# [Required work]
(a) In the OnError deadlock review post, why does the patch switch the thread of report_and_die() to Native before calling os::fork_and_exec(cmd)?
(b) According to the OnError deadlock review post, which thread is the one that runs `os::fork_and_exec(cmd)`?
(c) Continue the OnError deadlock review post from the point where it stops.

# [Selected passage]
******************************

RFR: 8273608: Deadlock when jcmd of OnError attaches to itself [v5]

Wed Oct 6 13:28:10 UTC 2021

On Wed, 6 Oct 2021 06:30:36 GMT, Xin Liu <xliu at openjdk.org> wrote:

>> This patch allows the custom commands of OnError to attach to HotSpot itself. 
>> It sets the thread of report_and_die() to Native before os::fork_and_exec(cmd). 
>> This prevents cmds which require safepoint synchronization from deadlock.
>> eg. OnError='jcmd %p Thread.print'.
>> 
>> Without this patch, we will encounter a deadlock at safepoint synchronization. 
>> `"main" #1`  is the very thread which executes `os::fork_and_exec(cmd)`.  
>> 
>> 
>> Aborting due to java.lang.OutOfMemoryError: Java heap space
>> #
>> # A fatal error has been detected by the Java Runtime Environment:
>> #
>> #  Internal Error (debug.cpp:364), pid=94632, tid=94633
>> #  fatal error: OutOfMemory encountered: Java heap space
>> #
>> # JRE version: OpenJDK Runtime Environment (18.0) (build 18-internal+0-adhoc.xxinliu.jdk)
>> # Java VM: OpenJDK 64-Bit Server VM (18-internal+0-adhoc.xxinliu.jdk, mixed mode, tiered, compressed oops, compressed class ptrs, g1 gc, linux-amd64)
>> # No core dump will be written. Core dumps have been disabled. To enable core dumping, try "ulimit -c unlimited" before starting Java again
>> #
>> # An error report file with more information is saved as:
>> # /local/home/xxinliu/JDK-2085/hs_err_pid94632.log
>> #
>> # -XX:OnError="jcmd %p Thread.print"

******************************

# [Provided data]
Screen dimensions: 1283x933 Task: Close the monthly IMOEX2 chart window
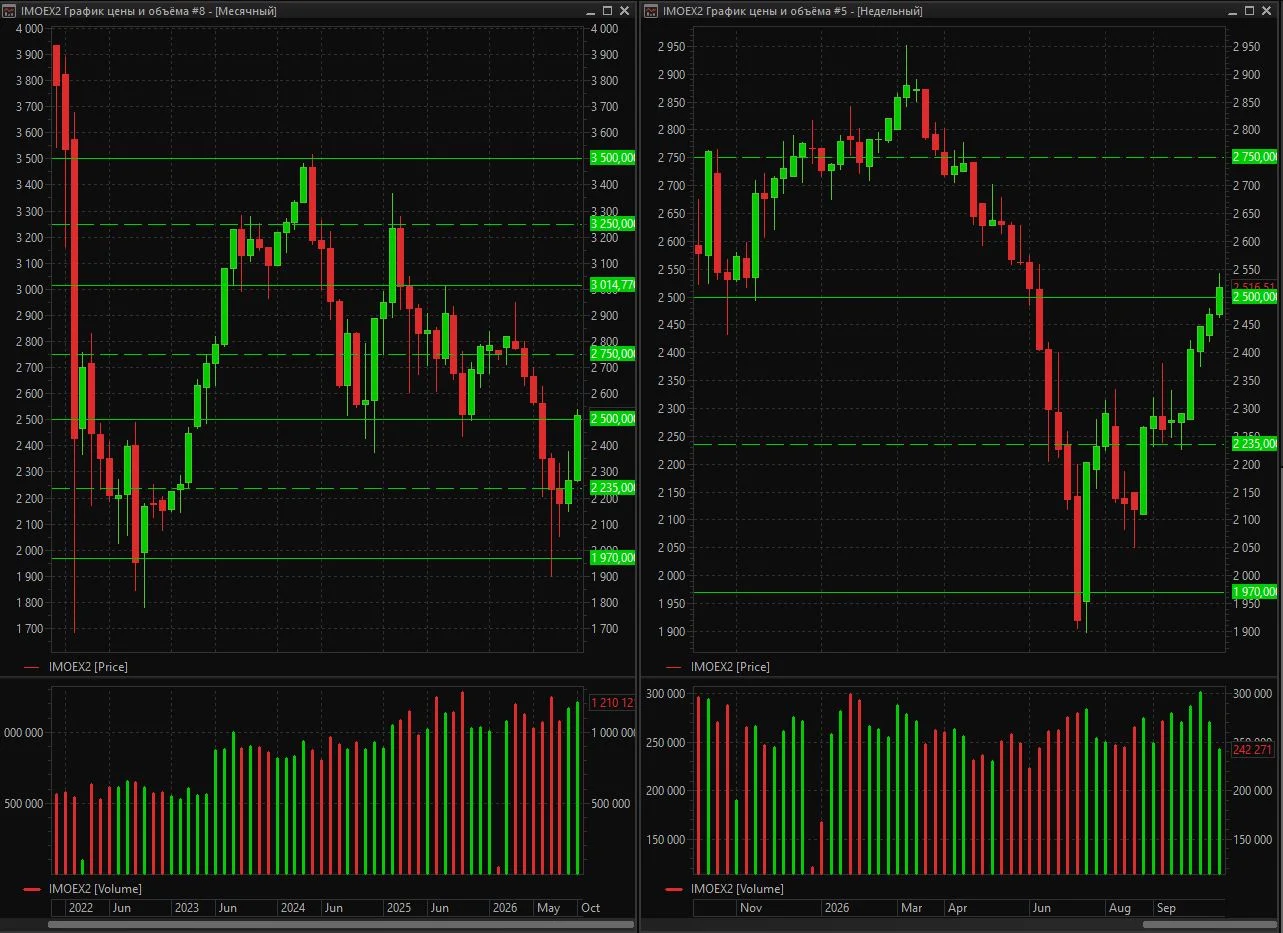[626, 10]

******************************

# [Outputs]
(a) It prevents OnError commands that need safepoint synchronization, such as `jcmd %p Thread.print`, from deadlocking when they attach to HotSpot itself. Without the patch, such a command gets stuck in a deadlock at safepoint synchronization.

(b) `"main" #1`

(c)
>> #   Executing /bin/sh -c "jcmd 94632 Thread.print" ...
>> 94632:
>> [10.616s][warning][safepoint]
>> [10.616s][warning][safepoint] # SafepointSynchronize::begin: Timeout detected:
>> [10.616s][warning][safepoint] # SafepointSynchronize::begin: Timed out while spinning to reach a safepoint.
>> [10.616s][warning][safepoint] # SafepointSynchronize::begin: Threads which did not reach the safepoint:
>> [10.616s][warning][safepoint] # "main" #1 prio=5 os_prio=0 cpu=236.97ms elapsed=10.61s tid=0x00007f01b00232f0 nid=94633 runnable  [0x00007f01b7a08000]
>> [10.616s][warning][safepoint]    java.lang.Thread.State: RUNNABLE
>> [10.616s][warning][safepoint]
>> [10.616s][warning][safepoint] # SafepointSynchronize::begin: (End of list)
>
> Xin Liu has updated the pull request incrementally with one additional commit since the last revision:
> 
>   Update per reviewers' feedbacks.
>   
>   1. rename the test to TestOnErrorWithSelfAttachingJCmd.java.
>   2. rename java_current_transition_into_native() and add the static qualifier.
>   3. make unlock_locks_on_error more general. ensure formal name is consistent
>   with argument name.

> _Mailing list message from [David Holmes](mailto:david.holmes at oracle.com) on [hotspot-dev](mailto:hotspot-dev at mail.openjdk.java.net):_
> 
> On 6/10/2021 4:42 pm, Thomas Stuefe wrote:
> 
> > On Wed, 6 Oct 2021 00:37:41 GMT, Xin Liu <xliu at openjdk.org> wrote:
> > > I don't like workaround. I intend to do thing right. In my understanding, fork_and_exec() is going to step into Native, isn't it?
> > 
> > 
> > The problem I have with this is that force-unlocking all mutexes changes the state and possibly destroys evidence in core files.
> > For instance, let's say you have a crash in a thread owning a piece of memory, and unlocking all mutexes unlocks the mutex guarding this memory, lets other threads access and change the memory. The core file will reflect this. And this will be almost impossible to prove too.
> > I really would prefer to limit this workaround to the specific use case where it is needed.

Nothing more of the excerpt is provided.